With one race down and two races left to set the Championship 4 for Homestead-Miami Speedway, only Jimmie Johnson is guaranteed to fight for the Sprint Cup Series title in the 2016 season finale.

His three challengers in South Florida will be determined over the next two weekends, and it’s anyone’s guess who among the remaining seven championship-eligible drivers they will ultimately be.

While Johnson was celebrating his Championship 4-qualifying win in last Sunday’s Round of 8 opener at Martinsville Speedway, title-contending teammates Kevin Harvick and Kurt Busch were scratching their heads trying to figure out why their Stewart-Haas Racing Chevrolets were so uncharacteristically slow all weekend.

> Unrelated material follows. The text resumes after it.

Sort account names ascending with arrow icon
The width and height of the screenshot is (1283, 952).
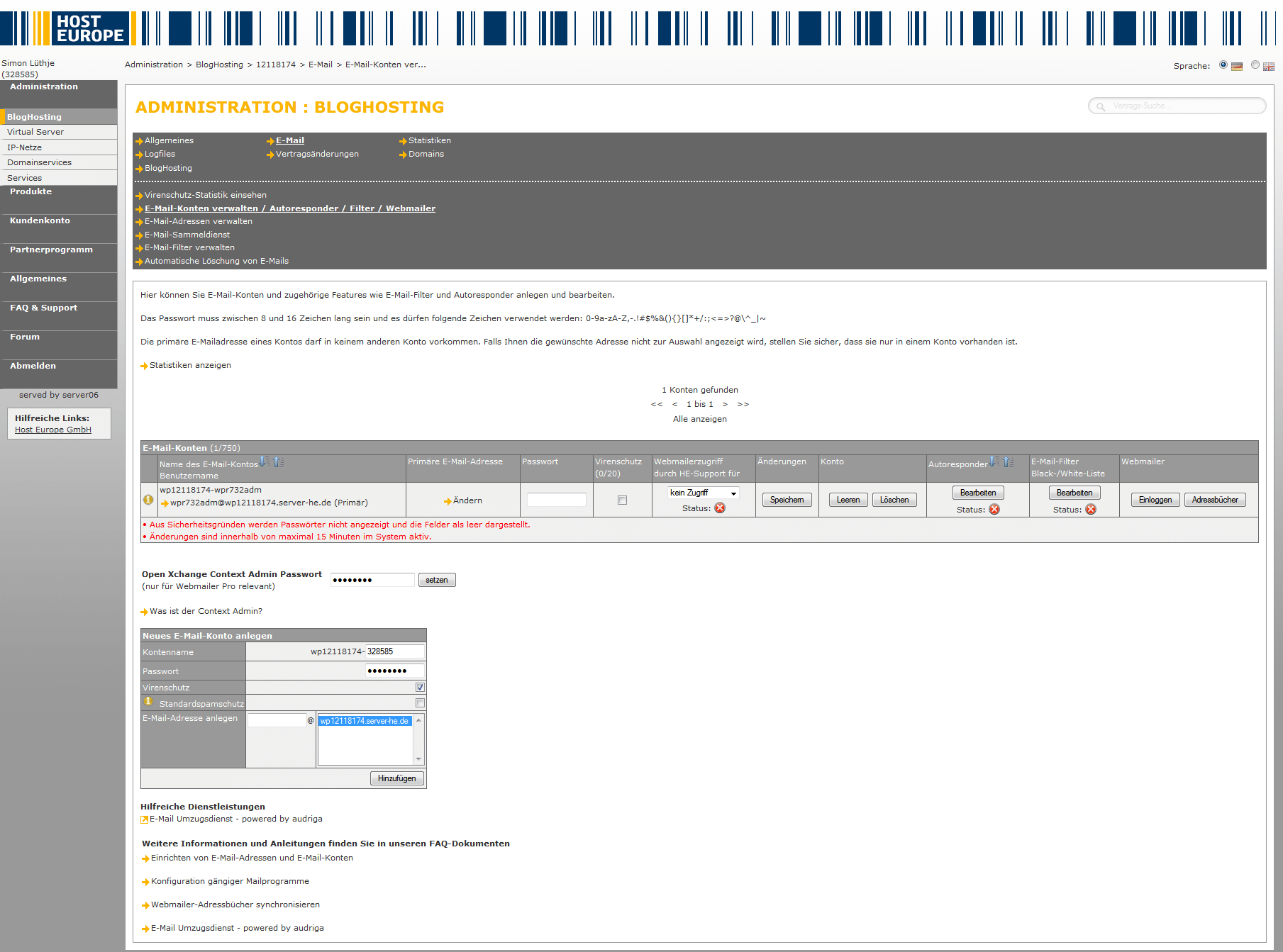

Carl Edwards, meanwhile, was projecting optimism about his chances of rebounding from a dismal 36th-place finish that resulted from a tire failure on his No. 19 Joe Gibbs Racing Toyota. Ahead of Edwards and the Stewart-Haas cars but trailing Johnson at the checkered flag were four other Chase drivers – Denny Hamlin, Matt Kenseth, Kyle Busch and Joey Logano – who all expressed varying degrees of frustration at not being able to punch their ticket to Homestead.

Edwards, though, has undoubtedly the biggest hurdle to overcome of the remaining seven Chasers not named Jimmie Johnson. Realistically, the veteran driver needs to win this weekend’s AAA Texas 500 at Texas Motor Speedway or the following weekend’s elimination race at Phoenix to advance to the Championship 4.

The good news for Edwards? He believes he’s plenty capable of getting the job done at a pair of tracks where he’s been to Victory Lane multiple times.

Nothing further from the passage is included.